Back from a screening of Munich and I like the words but not the music. Somewhere along the line, I felt like I stopped learning anything and in a film this didactic, that's poison. The idea that it's a bad thing to trample our ideals in the defense of them is, obviously, especially given the week or two we've just had in national politics, a topical one - and as far as it goes, it's better at saying what it has to say than Syriana - but it finally succumbs to its doubling tropes and matching shots. I mean, the weight of them is friggin' huge - you'd have to be Atlas not to be crushed beneath their aggregate compulsion. It's a movie that I sort of respect, I guess, but I wanted to be enthralled, captivated, outraged - I wonder if it's the film's fault that these little revelations start to feel mundane.

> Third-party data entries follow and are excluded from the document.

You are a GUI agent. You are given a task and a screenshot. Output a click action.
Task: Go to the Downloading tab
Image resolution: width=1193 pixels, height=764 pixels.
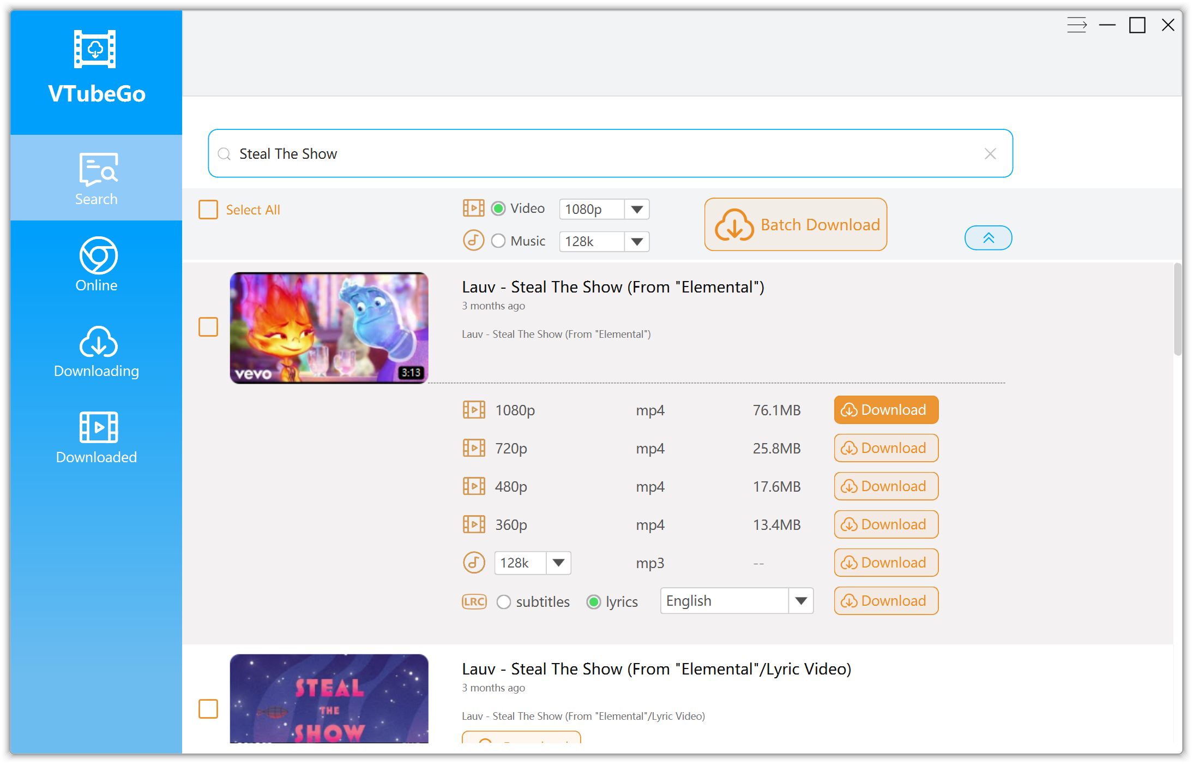(97, 352)
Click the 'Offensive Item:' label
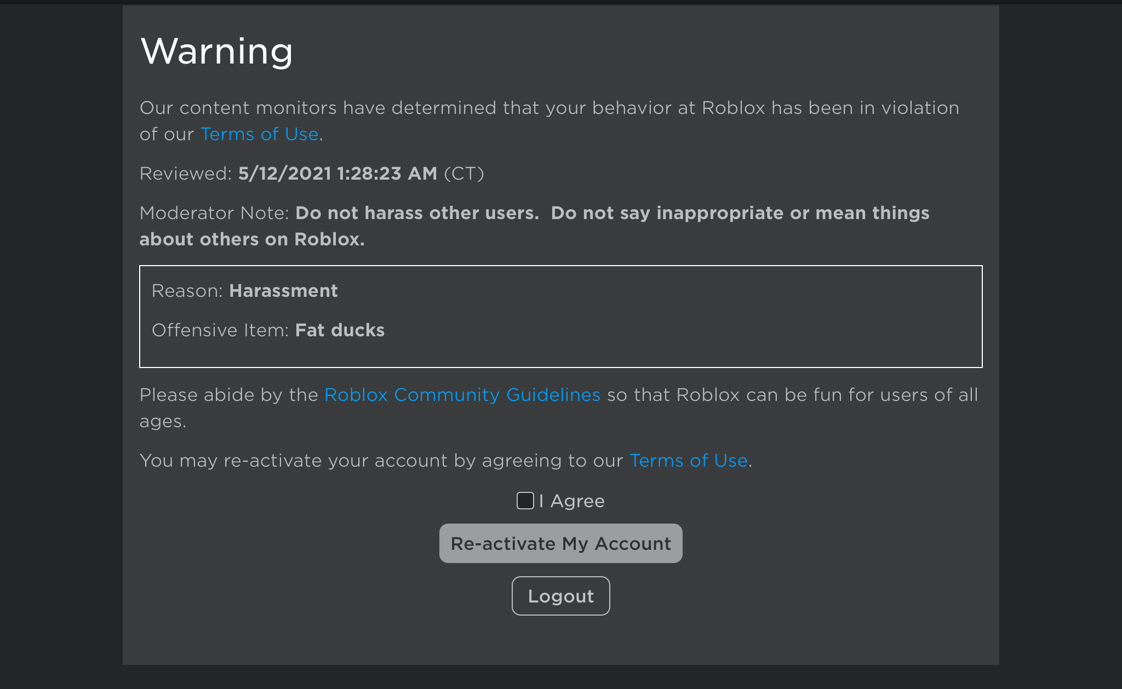Screen dimensions: 1122x689 pyautogui.click(x=220, y=330)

Not even an oblique little reference to The Conversation won me over.
Bill does DVD heavy lifting by actually watching Must Love Dogs just to see how it looks and sounds in your living room, and Travis is a Godzilla fan. Gozilla: Final Wars.

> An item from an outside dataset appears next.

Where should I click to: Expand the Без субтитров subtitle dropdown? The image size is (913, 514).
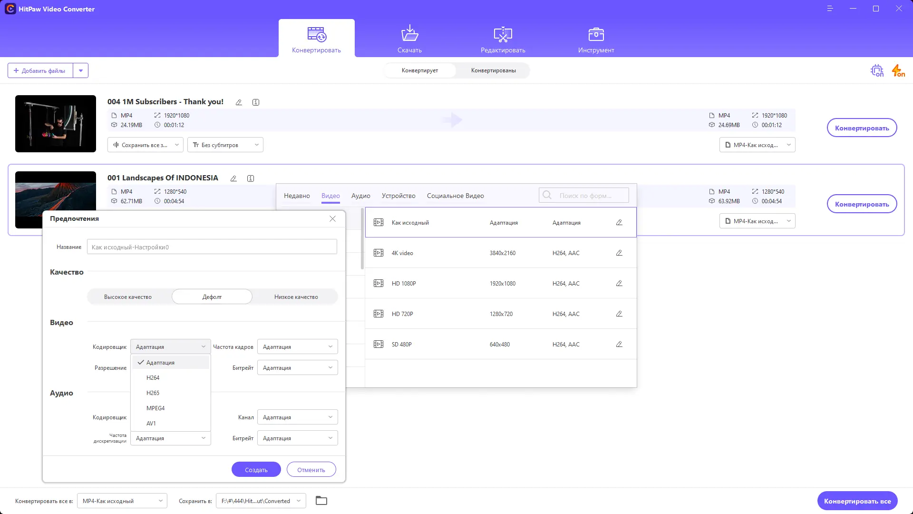point(225,145)
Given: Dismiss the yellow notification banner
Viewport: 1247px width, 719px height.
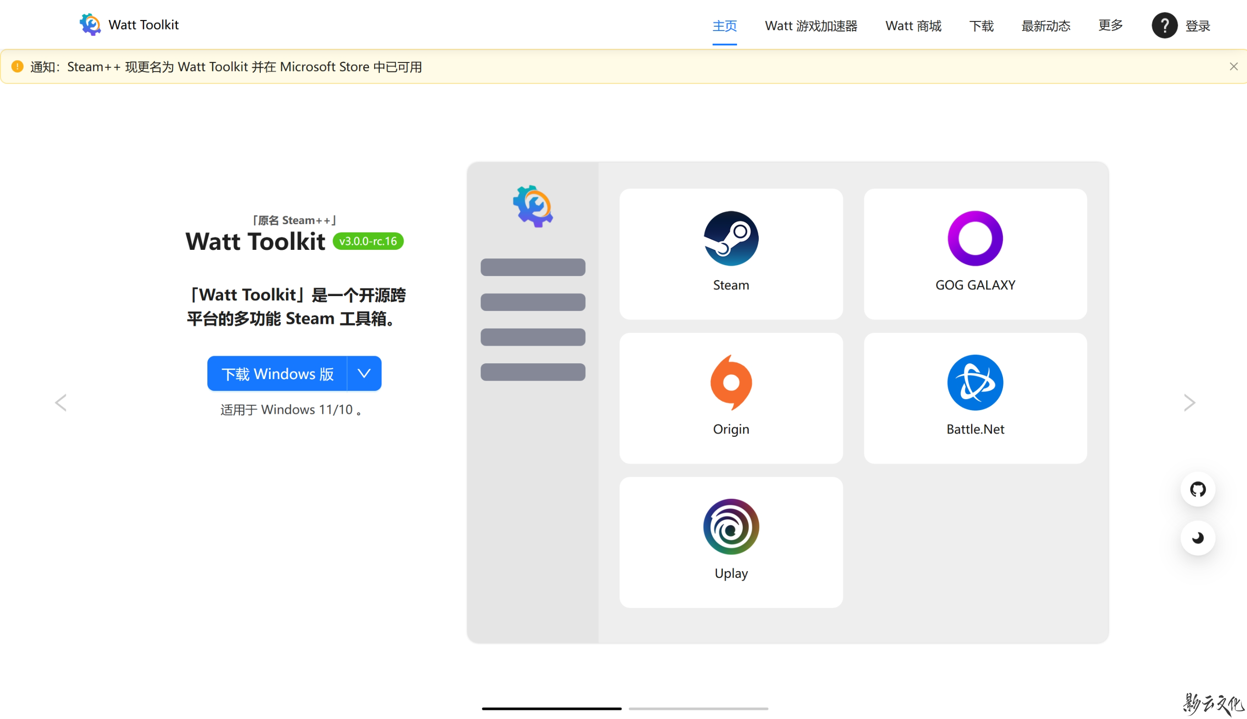Looking at the screenshot, I should (x=1233, y=66).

Hot off the Presses (12.20.05)
Two new releases, two new disasterpieces: Jim Carrey's desperate and useless update of Fun with Dick and Jane and Adam Shankman's Cheaper by the Dozen 2 - both of which with a shot at a certain end of year list, but getting a lot of heat from my realization that with one star, I may have tragically, tragically over-rated The Family Stone.
Hot off the Presses (12.22.05)
Munich
Plus, Travis' love for The Jazz Singer is on the rocks. I do appreciate his quotation of J. Hoberman's brilliant Vulgar Modernism (which we haven't reviewed, but is well worth a blind buy). Hoberman, by the way, also didn't like Munich - here's his review.
Hot off the Presses (12.24.05)
The tweaked and twisted, pulled and taffied drive-in double-feature of Wolf Creek and Hostel - two films that I'm beginning to suspect are heralding a new subgenre of the slasher flick. More than just the traditional "raped by nature (or the naturals)" movie, these films (along with Open Water) seem to have something else on their minds. We'll be watching with interest to see if this develops into something to chew over - just the Saw series by itself might perpetuate the trend. In a real way, these are the children of The Blair Witch Project.
And, of course, I'll be curious to see what QT and Robert Rodriguez come up with next year with their own double-feature of atrocity.
Travis, meanwhile, tackles The Nutty Professor: the one Jerry Lewis picture that I've seen more than a few times, and the one that's always given me the ever lovin' heebie-jeebies. Even before I knew who Dean Martin was.
Hot off the Presses (12.24.05 late)
Another reason to stay home this Christmas: The Producers. See, if they were going to just film the stage production but pretend it was a movie, you should sit about a quarter of a mile away and use opera glasses. It's a nightmare.